> Exercise goal:
Copy each line in the entries below that contains the word "icon". Case matters.

> Task inputs:
☆ ☆ ☆

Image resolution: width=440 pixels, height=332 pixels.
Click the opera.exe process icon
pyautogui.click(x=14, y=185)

☆ ☆ ☆

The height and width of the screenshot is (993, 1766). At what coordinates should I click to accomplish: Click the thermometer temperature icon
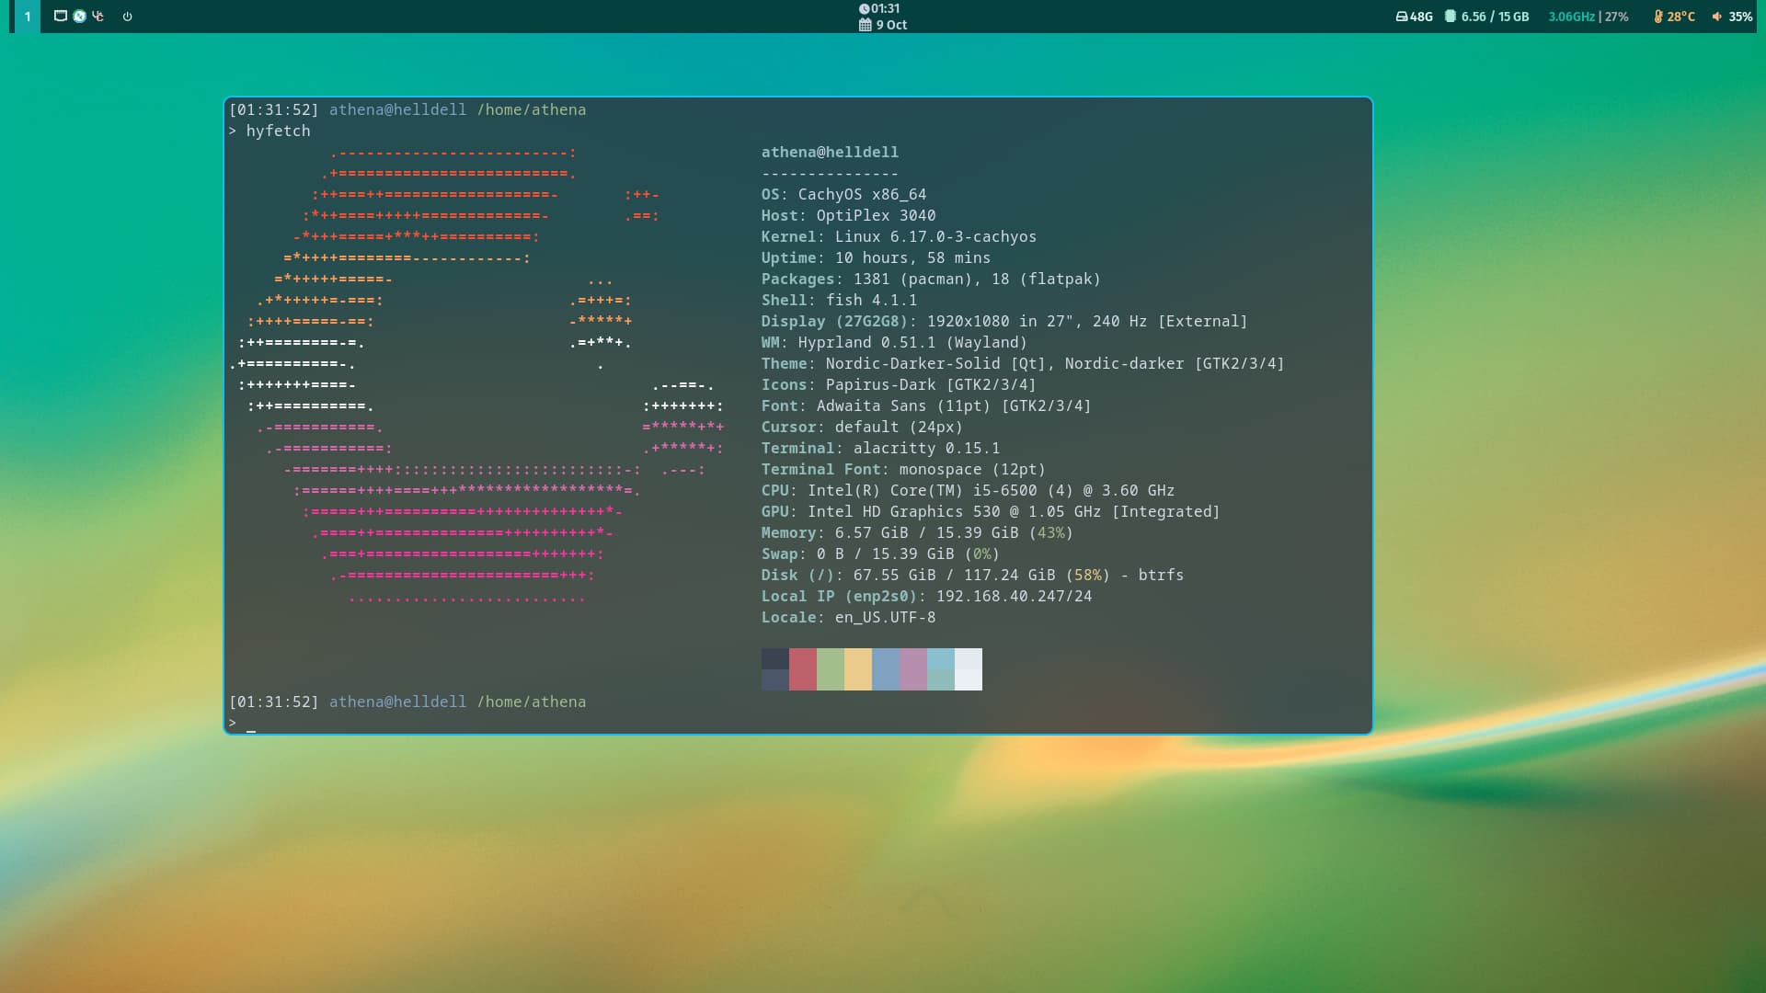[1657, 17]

☆ ☆ ☆

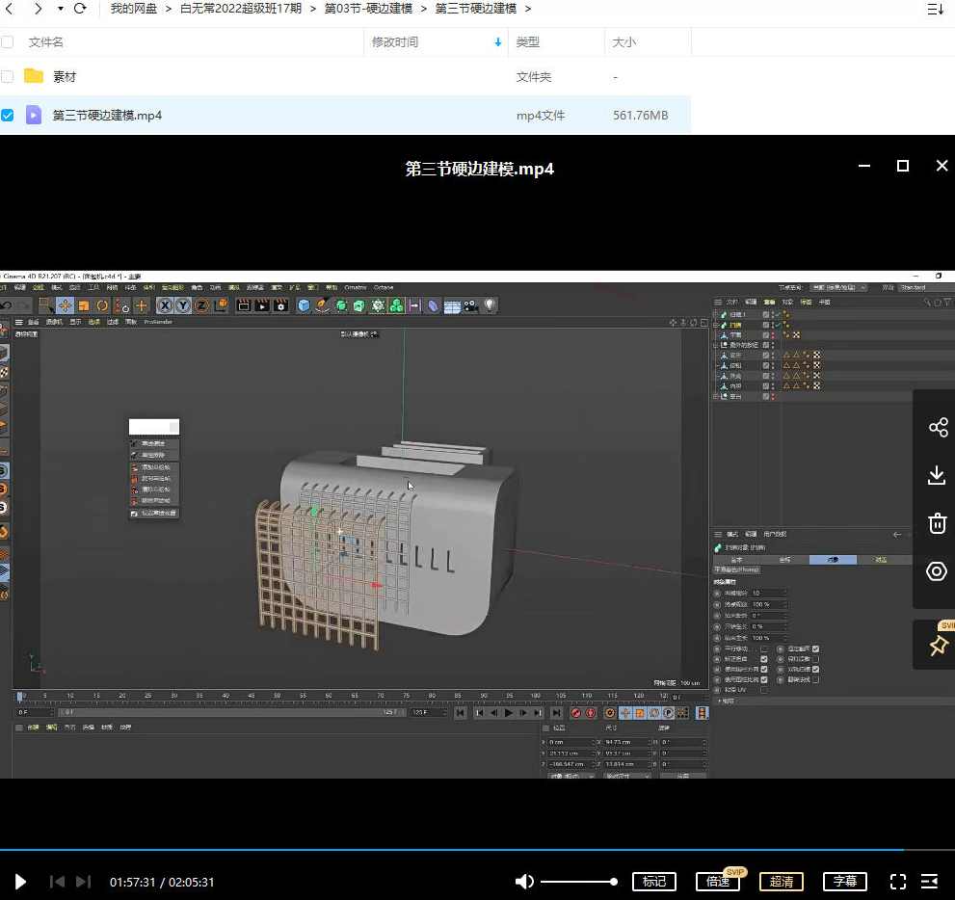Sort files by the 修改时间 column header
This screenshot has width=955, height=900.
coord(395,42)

☆ ☆ ☆

> Task response:
Click the opera.exe process icon
The height and width of the screenshot is (993, 1766). At what coordinates should I click to accomplish: Click the thermometer temperature icon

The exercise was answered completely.